The remaining lichenised fungi are primarily restricted to Dothideomycetes and Eurotiomycetes (subclass Chaetothyriomycetidae). Gueidan et al. (2008) demonstrated that lichenisation may have evolved at least twice within Eurotiomycetes (once at base of Verrucariales and once at base of Pyrenulales), though, this is uncertain as the ancestral state of the common ancestor to Pyrenulales, Verrucariales and Chaetothyriales, is not unambiguously resolved (Gueidan et al. 2008, Schoch et al. 2009a). Within both Verrucariales and Pyrenulales, there appears to be at least one loss of lichenisation each. Dothideomycetes and Arthoniomycetes together form the rankless clade Dothideomyceta, a name introduced by Schoch et al. (2009a, b). The ancestral state of Dothideomyceta and Dothideomycetes nodes are not resolved with confidence (Gueidan et al. 2008, Schoch et al. 2009a, b). In this paper we do not aim to resolve this issue but rather attempt to clarify, confirm or reject the placement of lichenised lineages within Dothideomyceta, specifically Dothideomycetes.

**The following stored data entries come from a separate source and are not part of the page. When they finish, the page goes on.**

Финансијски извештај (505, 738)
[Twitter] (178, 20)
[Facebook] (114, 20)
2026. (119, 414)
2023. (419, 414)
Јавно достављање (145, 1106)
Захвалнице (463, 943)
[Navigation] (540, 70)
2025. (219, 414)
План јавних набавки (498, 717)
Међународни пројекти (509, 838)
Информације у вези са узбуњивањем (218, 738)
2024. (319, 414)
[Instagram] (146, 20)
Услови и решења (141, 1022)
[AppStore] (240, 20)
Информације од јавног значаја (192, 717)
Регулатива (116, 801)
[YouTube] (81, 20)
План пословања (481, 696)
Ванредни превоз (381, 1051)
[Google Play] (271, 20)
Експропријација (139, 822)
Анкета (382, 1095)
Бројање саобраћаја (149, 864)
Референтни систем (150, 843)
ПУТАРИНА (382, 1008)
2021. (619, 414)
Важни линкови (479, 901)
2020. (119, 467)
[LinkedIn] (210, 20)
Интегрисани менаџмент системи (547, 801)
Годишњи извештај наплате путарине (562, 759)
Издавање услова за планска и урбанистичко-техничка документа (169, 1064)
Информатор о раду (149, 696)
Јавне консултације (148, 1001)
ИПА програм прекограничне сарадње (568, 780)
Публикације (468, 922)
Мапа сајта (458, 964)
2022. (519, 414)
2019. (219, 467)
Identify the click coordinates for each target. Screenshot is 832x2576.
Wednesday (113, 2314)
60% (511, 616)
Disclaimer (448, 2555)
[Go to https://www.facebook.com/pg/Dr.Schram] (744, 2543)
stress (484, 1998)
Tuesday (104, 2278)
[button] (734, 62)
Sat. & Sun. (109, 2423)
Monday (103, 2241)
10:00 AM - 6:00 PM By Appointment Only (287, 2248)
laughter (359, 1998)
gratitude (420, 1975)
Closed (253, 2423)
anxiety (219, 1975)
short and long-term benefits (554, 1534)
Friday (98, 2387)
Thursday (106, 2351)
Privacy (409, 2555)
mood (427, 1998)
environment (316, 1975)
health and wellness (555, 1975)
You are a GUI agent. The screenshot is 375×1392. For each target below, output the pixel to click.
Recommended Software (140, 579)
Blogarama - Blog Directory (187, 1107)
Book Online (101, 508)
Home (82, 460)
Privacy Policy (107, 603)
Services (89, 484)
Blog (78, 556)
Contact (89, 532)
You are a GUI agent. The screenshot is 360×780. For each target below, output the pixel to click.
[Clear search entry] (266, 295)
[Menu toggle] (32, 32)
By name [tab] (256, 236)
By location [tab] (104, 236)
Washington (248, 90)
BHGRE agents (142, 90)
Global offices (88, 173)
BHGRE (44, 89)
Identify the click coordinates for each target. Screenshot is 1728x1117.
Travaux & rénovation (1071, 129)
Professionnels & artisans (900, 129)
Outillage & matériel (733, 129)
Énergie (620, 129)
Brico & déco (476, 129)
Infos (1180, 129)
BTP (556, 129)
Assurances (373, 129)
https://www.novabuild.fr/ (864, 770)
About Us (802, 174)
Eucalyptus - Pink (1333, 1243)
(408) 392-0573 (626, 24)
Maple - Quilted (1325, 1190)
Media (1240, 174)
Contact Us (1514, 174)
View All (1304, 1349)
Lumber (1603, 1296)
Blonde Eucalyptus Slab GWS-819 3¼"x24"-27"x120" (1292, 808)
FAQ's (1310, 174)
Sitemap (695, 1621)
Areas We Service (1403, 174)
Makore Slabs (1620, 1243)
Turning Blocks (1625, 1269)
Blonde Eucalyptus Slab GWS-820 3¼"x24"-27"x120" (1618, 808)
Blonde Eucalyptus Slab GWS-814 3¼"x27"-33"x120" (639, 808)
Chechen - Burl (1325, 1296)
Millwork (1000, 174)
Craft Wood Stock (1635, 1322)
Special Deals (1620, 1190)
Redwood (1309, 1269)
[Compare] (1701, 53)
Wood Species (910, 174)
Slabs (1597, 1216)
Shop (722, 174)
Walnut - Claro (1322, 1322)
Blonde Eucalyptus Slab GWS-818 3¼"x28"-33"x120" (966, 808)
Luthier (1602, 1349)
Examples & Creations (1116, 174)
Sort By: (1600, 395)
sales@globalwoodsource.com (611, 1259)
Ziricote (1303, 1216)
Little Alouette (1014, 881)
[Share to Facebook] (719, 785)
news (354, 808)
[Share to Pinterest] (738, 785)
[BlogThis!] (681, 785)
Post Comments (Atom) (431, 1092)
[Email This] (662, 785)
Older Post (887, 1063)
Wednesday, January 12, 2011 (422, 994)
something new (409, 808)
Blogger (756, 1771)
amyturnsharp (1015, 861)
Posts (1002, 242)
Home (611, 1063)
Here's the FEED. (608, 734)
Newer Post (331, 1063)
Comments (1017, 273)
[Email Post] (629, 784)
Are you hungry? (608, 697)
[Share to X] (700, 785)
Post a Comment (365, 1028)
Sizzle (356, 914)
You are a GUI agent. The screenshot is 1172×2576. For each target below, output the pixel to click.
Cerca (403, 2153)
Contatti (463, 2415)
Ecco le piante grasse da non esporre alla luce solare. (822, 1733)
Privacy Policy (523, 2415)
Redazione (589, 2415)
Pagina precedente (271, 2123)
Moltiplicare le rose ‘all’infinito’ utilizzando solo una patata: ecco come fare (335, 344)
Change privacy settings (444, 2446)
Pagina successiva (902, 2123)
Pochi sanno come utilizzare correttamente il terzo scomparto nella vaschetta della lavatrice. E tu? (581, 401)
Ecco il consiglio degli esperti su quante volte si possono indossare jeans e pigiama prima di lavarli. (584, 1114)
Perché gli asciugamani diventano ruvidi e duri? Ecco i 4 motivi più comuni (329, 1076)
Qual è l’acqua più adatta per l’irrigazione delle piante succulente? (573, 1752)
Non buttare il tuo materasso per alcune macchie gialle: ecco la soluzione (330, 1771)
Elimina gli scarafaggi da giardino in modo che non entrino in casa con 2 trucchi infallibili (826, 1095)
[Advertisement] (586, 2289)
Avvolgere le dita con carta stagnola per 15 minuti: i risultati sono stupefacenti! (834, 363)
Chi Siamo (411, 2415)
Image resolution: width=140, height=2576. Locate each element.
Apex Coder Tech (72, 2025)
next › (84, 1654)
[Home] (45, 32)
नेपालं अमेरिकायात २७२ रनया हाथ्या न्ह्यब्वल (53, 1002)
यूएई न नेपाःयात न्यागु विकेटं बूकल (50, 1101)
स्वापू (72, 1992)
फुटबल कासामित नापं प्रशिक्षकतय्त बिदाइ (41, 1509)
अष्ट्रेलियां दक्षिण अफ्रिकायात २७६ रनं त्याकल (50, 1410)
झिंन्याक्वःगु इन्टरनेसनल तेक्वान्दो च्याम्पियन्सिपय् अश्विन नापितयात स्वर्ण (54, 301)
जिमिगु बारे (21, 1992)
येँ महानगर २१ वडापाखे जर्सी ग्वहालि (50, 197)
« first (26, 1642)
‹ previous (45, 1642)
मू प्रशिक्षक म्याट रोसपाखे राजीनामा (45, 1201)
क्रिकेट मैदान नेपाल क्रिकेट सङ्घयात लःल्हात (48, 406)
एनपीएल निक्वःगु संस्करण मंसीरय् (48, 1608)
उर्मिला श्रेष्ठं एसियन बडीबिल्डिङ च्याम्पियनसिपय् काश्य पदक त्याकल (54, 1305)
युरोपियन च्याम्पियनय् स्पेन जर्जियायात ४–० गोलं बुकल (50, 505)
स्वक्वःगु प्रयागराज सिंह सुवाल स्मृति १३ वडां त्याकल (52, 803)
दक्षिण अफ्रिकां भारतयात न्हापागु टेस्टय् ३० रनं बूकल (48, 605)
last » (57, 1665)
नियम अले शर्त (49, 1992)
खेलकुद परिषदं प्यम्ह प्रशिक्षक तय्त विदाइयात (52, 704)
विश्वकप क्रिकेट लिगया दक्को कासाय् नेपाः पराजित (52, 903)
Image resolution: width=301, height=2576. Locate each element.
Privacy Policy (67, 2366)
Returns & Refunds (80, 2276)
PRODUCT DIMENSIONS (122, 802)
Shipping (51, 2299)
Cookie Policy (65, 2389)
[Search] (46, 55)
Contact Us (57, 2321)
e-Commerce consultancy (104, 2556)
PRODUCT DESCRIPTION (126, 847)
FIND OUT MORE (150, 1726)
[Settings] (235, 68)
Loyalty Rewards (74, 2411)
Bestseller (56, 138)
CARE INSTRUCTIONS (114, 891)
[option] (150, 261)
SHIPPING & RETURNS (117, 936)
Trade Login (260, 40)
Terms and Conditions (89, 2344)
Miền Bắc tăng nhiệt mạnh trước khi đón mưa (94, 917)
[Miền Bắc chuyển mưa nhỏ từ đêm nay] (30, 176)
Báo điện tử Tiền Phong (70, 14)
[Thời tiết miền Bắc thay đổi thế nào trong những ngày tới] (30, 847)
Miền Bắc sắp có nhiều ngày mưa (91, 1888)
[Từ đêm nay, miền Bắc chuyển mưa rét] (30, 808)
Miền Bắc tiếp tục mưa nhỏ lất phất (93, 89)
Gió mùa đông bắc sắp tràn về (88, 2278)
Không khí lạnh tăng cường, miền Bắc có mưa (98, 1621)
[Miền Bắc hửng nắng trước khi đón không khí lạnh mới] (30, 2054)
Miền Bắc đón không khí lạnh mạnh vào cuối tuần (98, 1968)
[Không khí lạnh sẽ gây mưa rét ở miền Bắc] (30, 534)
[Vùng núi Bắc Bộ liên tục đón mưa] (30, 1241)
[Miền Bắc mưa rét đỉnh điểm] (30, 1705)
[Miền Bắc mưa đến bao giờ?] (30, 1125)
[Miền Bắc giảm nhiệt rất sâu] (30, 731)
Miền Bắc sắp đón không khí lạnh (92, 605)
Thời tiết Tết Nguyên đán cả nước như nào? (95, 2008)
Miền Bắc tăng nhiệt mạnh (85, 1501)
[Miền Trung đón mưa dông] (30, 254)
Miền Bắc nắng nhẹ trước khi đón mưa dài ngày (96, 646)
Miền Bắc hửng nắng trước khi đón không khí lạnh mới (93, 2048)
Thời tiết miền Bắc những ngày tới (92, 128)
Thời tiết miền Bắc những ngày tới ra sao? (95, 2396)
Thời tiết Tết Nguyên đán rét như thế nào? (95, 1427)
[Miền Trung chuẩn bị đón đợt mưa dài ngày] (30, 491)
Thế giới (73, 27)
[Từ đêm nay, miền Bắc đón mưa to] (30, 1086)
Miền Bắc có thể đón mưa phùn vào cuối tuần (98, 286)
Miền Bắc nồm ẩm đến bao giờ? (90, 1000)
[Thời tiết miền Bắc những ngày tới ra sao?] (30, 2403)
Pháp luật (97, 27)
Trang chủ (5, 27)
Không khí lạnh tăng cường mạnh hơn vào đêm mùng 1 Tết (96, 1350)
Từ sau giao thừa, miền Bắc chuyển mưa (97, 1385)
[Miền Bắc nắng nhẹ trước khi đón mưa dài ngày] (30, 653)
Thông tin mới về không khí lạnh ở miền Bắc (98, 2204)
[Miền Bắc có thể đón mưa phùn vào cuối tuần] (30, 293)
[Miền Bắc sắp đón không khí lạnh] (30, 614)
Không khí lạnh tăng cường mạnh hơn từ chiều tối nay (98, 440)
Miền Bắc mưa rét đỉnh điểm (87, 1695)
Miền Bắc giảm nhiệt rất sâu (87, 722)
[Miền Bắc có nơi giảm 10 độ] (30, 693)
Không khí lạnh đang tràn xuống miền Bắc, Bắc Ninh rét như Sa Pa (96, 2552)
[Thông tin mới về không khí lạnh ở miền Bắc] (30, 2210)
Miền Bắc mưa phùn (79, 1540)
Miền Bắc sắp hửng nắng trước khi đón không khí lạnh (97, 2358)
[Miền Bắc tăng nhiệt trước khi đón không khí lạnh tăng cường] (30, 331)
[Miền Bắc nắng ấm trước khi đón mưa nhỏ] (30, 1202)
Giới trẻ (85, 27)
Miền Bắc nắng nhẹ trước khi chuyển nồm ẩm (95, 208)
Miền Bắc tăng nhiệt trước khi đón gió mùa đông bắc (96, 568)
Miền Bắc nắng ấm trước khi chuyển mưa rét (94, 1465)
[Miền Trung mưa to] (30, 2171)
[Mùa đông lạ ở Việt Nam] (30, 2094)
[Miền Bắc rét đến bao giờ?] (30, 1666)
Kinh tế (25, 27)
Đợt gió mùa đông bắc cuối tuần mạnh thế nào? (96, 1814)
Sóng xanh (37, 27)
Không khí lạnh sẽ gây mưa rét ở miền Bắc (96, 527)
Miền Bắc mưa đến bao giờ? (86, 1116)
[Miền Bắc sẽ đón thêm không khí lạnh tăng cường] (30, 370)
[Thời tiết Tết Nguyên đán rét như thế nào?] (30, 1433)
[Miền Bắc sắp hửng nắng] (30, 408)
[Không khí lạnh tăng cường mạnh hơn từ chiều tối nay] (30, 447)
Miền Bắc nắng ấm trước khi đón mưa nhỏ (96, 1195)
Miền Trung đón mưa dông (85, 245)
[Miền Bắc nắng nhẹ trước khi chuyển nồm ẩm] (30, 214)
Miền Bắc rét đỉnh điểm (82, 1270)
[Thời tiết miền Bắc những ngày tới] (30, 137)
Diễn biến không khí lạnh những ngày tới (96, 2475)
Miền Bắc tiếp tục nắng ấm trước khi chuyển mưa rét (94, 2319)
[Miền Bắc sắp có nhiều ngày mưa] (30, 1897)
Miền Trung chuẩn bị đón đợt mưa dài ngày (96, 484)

The following families have been confirmed or are believed to belong in either Chaeothyriomycetidae or Dothideomycetes: Verrucariaceae (930 species), Pyrenulaceae (280 species), Celotheliaceae (eight species), Microtheliopsidaceae (three species), and Pyrenothrichaceae (three species) in Chaetothyriomycetidae (Herrera-Campos et al. 2005, del Prado et al. 2006, Lücking 2008), and Trypetheliaceae (200 species), Monoblastiaceae (130 species), Strigulaceae (120 species), and Arthopyreniaceae (120 species) in Dothideomycetes (Lutzoni et al. 2004, del Prado et al. 2006, Lumbsch & Huhndorf 2007b). Most of these families have traditionally been placed within Pyrenulales (Poelt 1973, Henssen & Jahns 1974, Hafellner 1986, Kirk et al. 2001, Eriksson et al. 2004, Cannon & Kirk 2007), and much of the confusion regarding previous classifications of these pyrenocarpous lichens stems from the fact that Pyrenulales were at some point considered synonymous with the ascolocular Melanommatales (currently regarded synonymous with Pleosporales; Barr 1980, Harris 1984, 1990, 1991, 1995), whereas other workers considered Pyrenulales to be ascohymenial (Henssen & Jahns 1974). The fact that Trypetheliaceae have no close relative within Dothideomycetes was reflected in the establishment of a separate order, Trypetheliales (Aptroot et al. 2008).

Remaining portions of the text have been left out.